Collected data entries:
□ □ □ □

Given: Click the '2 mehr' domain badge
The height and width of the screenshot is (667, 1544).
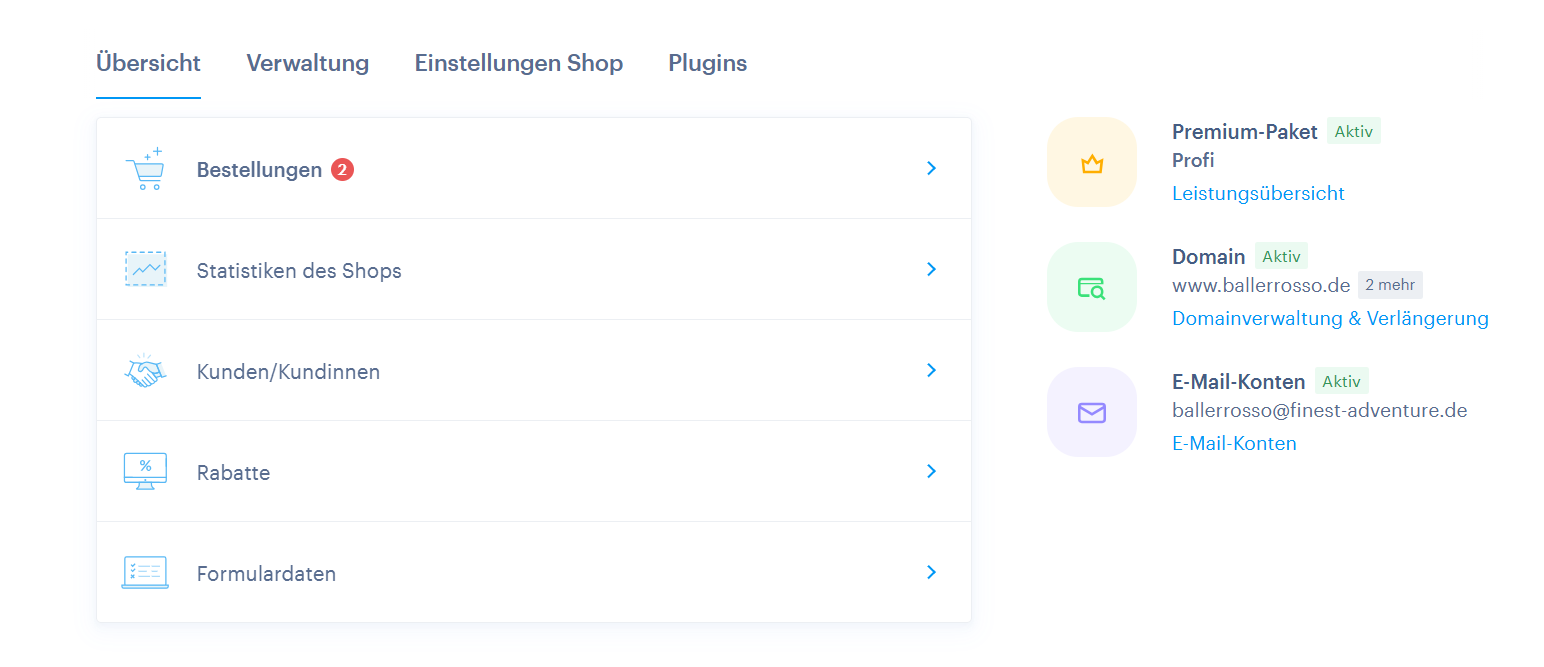Looking at the screenshot, I should point(1389,285).
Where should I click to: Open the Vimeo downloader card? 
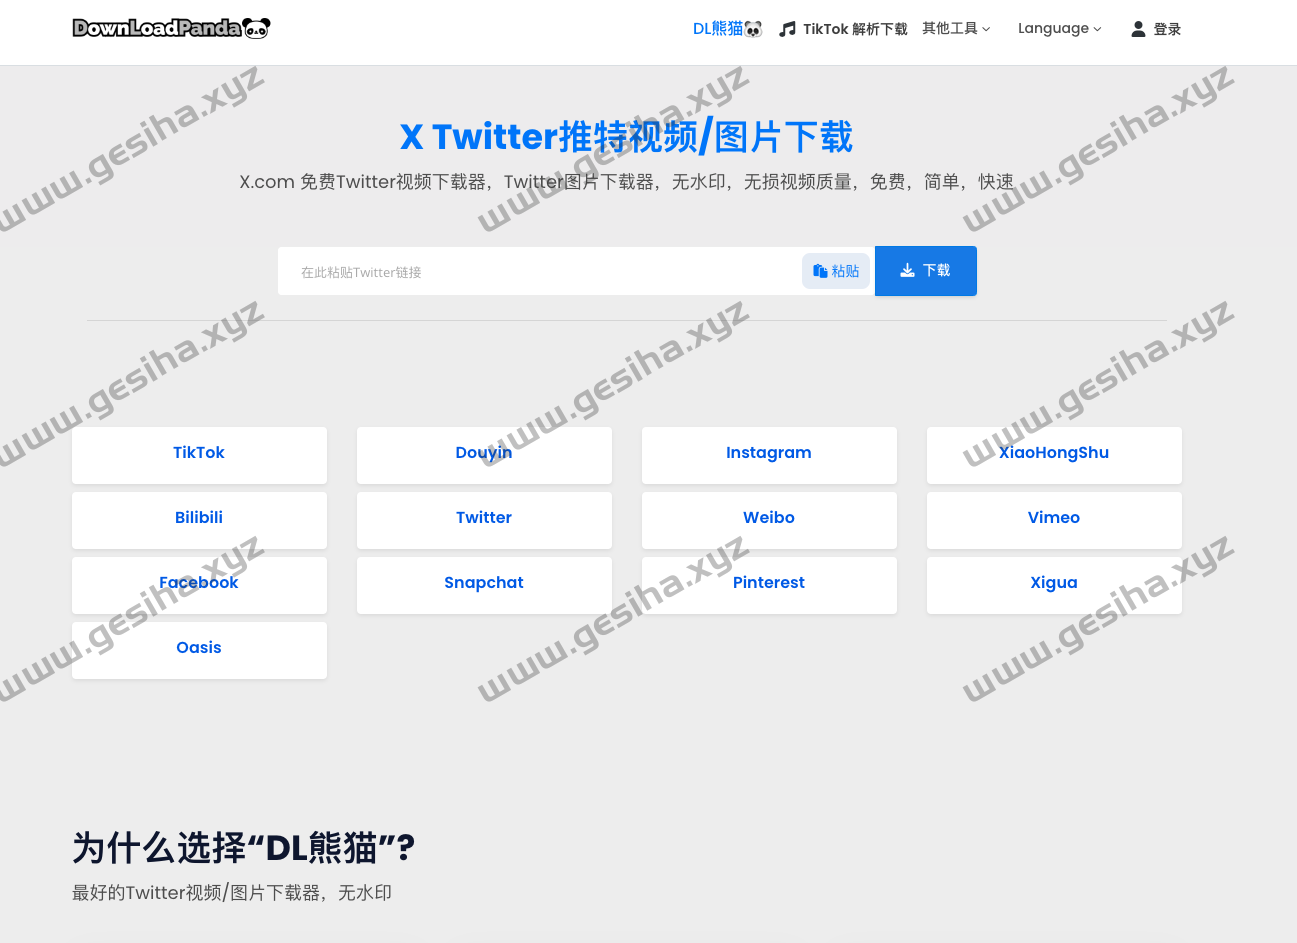(1054, 518)
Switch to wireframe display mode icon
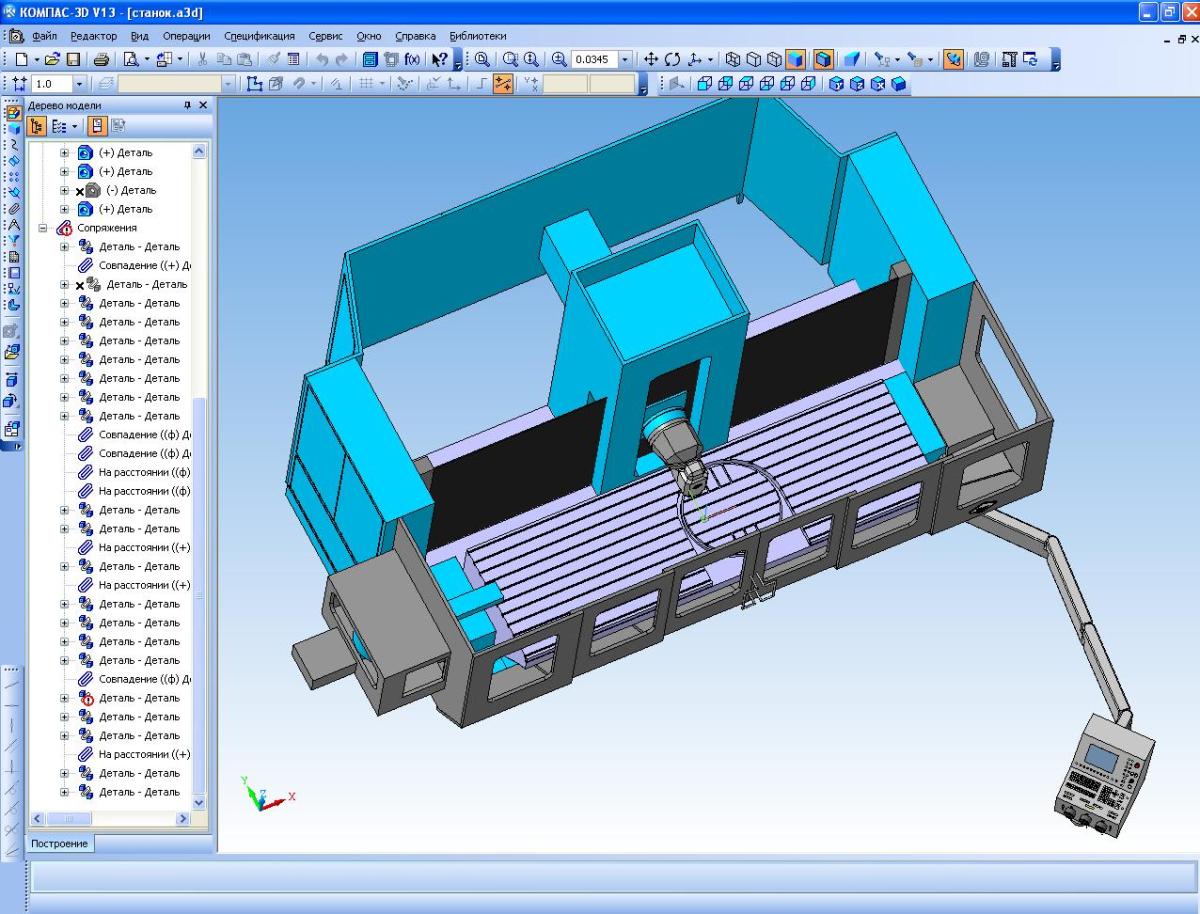The width and height of the screenshot is (1200, 914). point(733,60)
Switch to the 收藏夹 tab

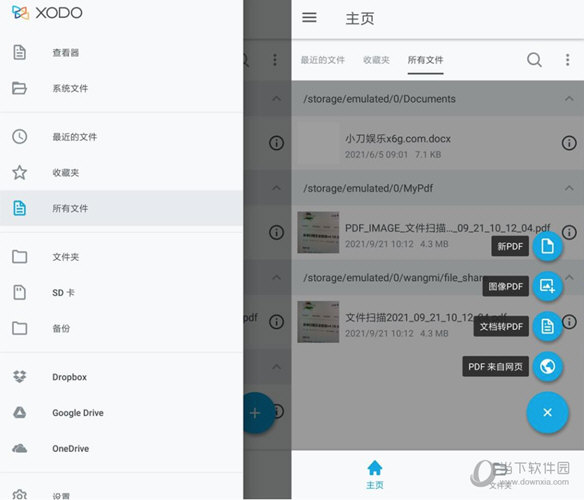[x=376, y=60]
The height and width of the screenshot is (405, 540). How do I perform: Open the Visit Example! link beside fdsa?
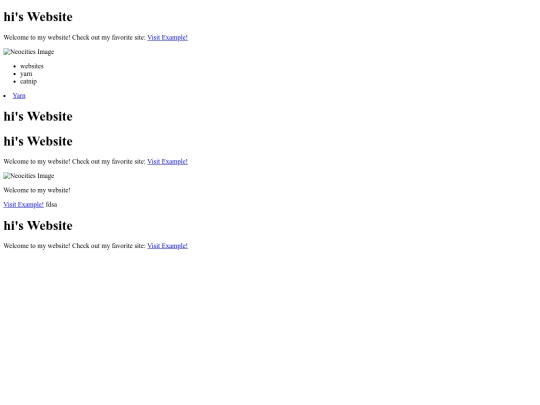point(23,205)
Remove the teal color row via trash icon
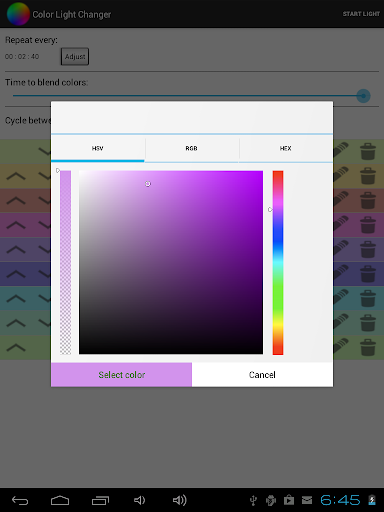The width and height of the screenshot is (384, 512). [368, 298]
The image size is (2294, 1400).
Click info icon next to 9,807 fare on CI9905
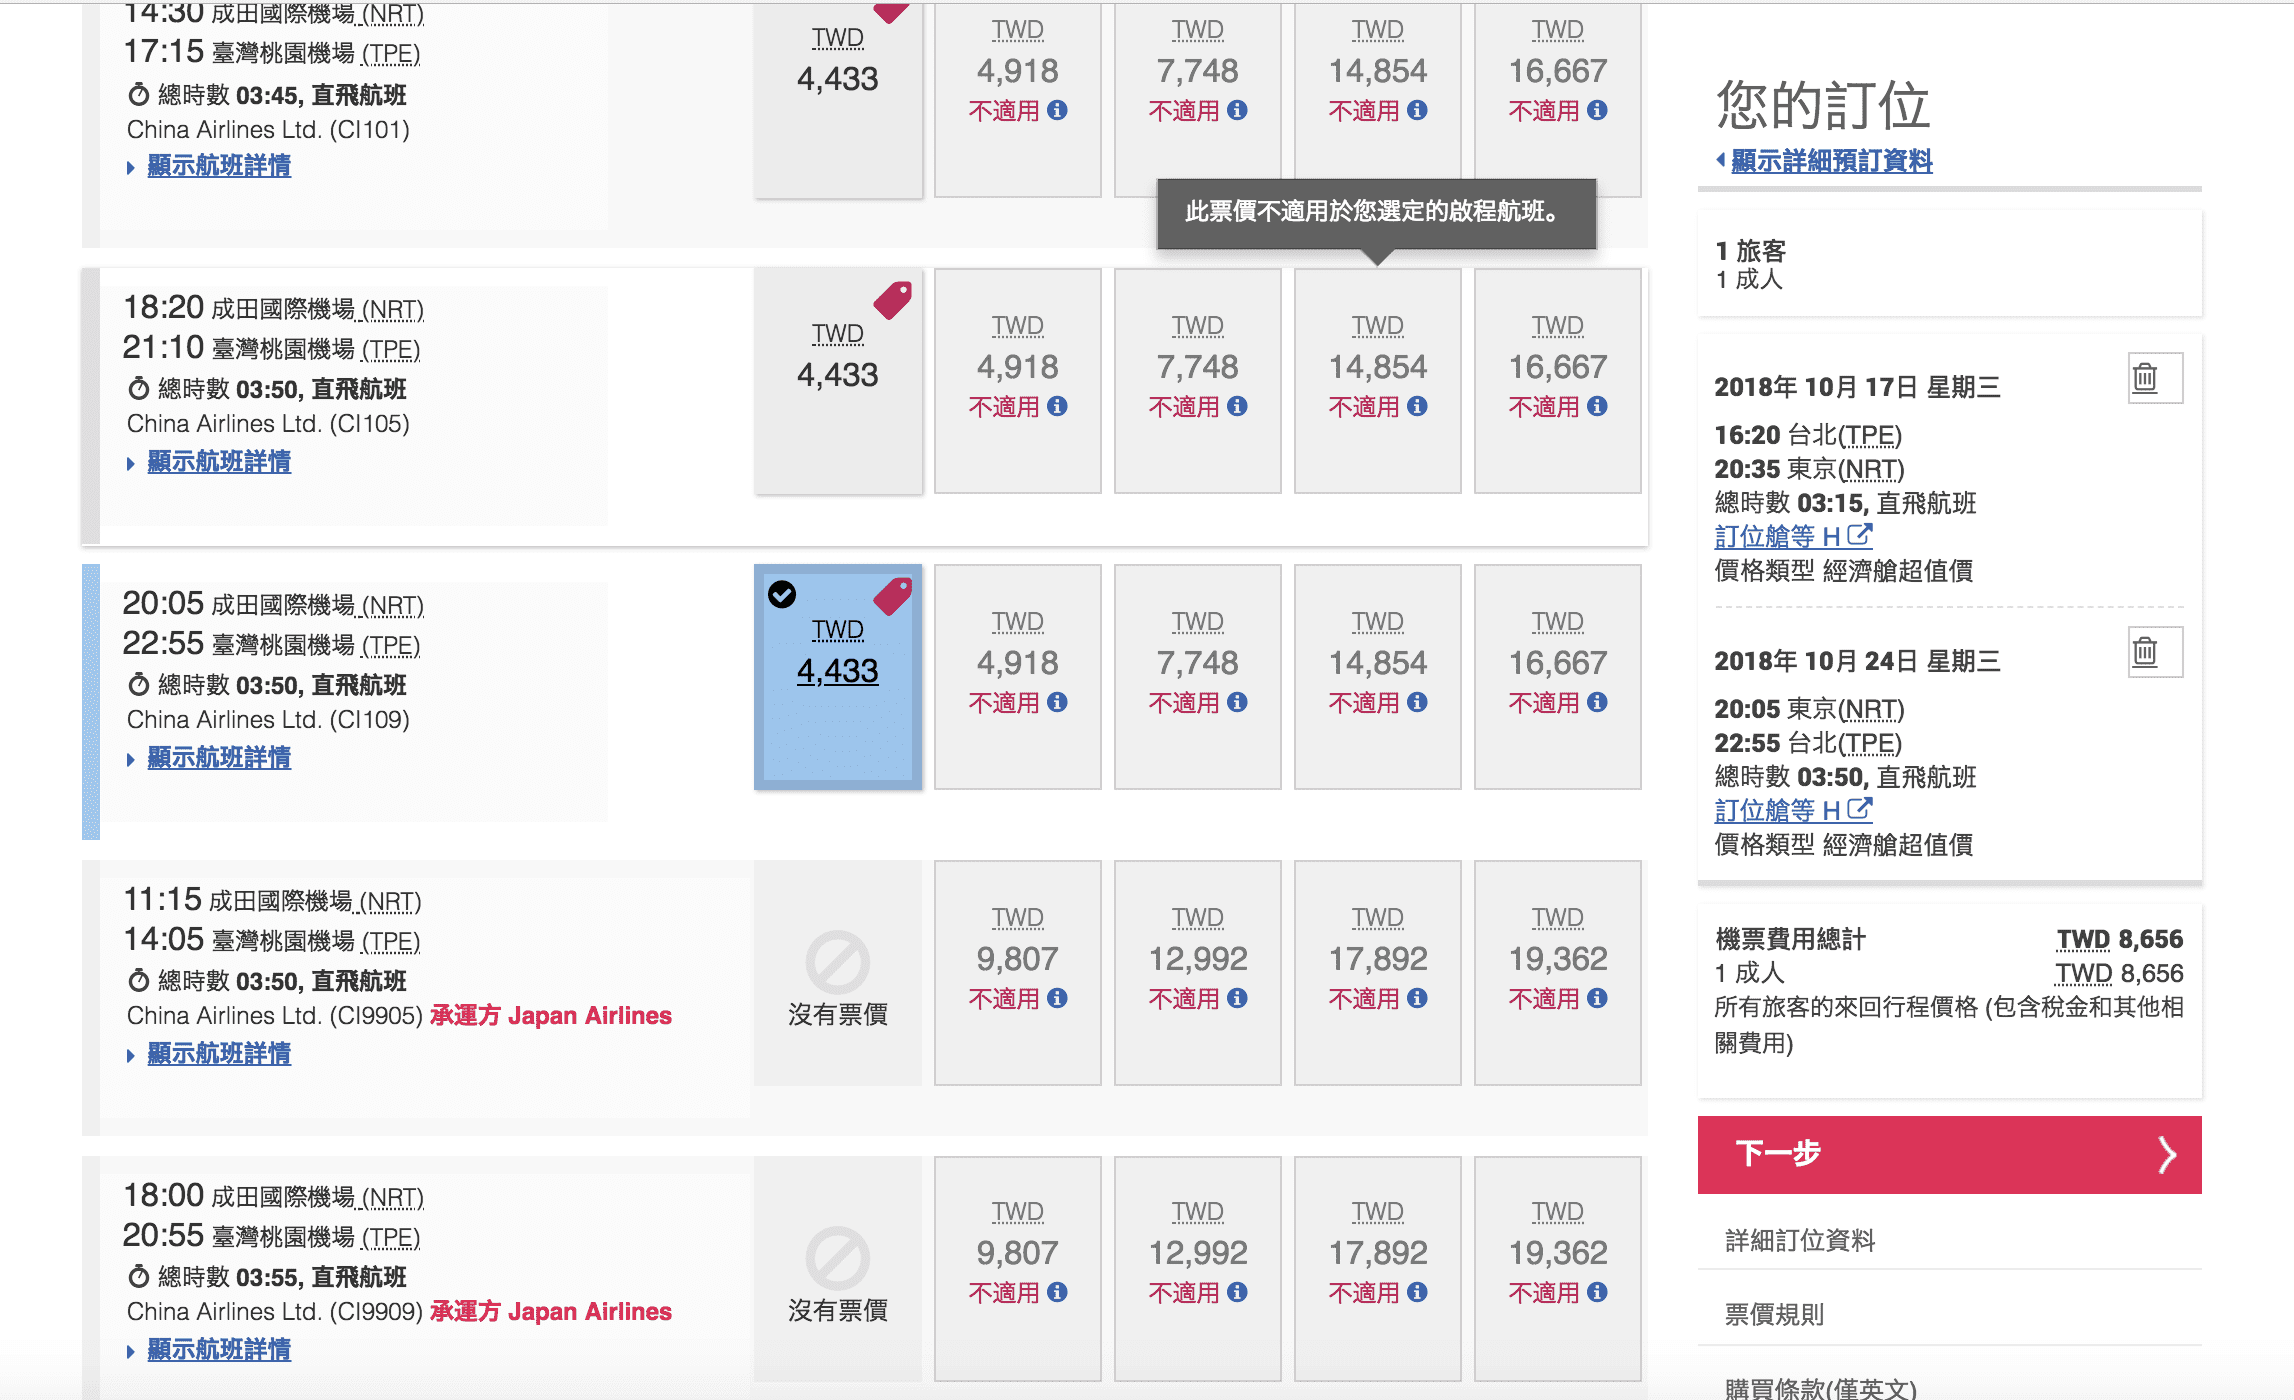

□ □ □ □

▸ WHAT IS NEEDED
Copy all records exactly; omit images.

▸ WRITTEN ANSWER
Given: Click the '2 mehr' domain badge
The height and width of the screenshot is (667, 1544).
Looking at the screenshot, I should point(1389,285).
Where should I click to: Open the Vimeo downloader card? 
(1054, 518)
Switch to wireframe display mode icon
The width and height of the screenshot is (1200, 914). point(733,60)
Switch to the 收藏夹 tab

[x=376, y=60]
The height and width of the screenshot is (405, 540). How do I perform: Open the Visit Example! link beside fdsa?
point(23,205)
Remove the teal color row via trash icon
The width and height of the screenshot is (384, 512). [368, 298]
The image size is (2294, 1400).
Click info icon next to 9,807 fare on CI9905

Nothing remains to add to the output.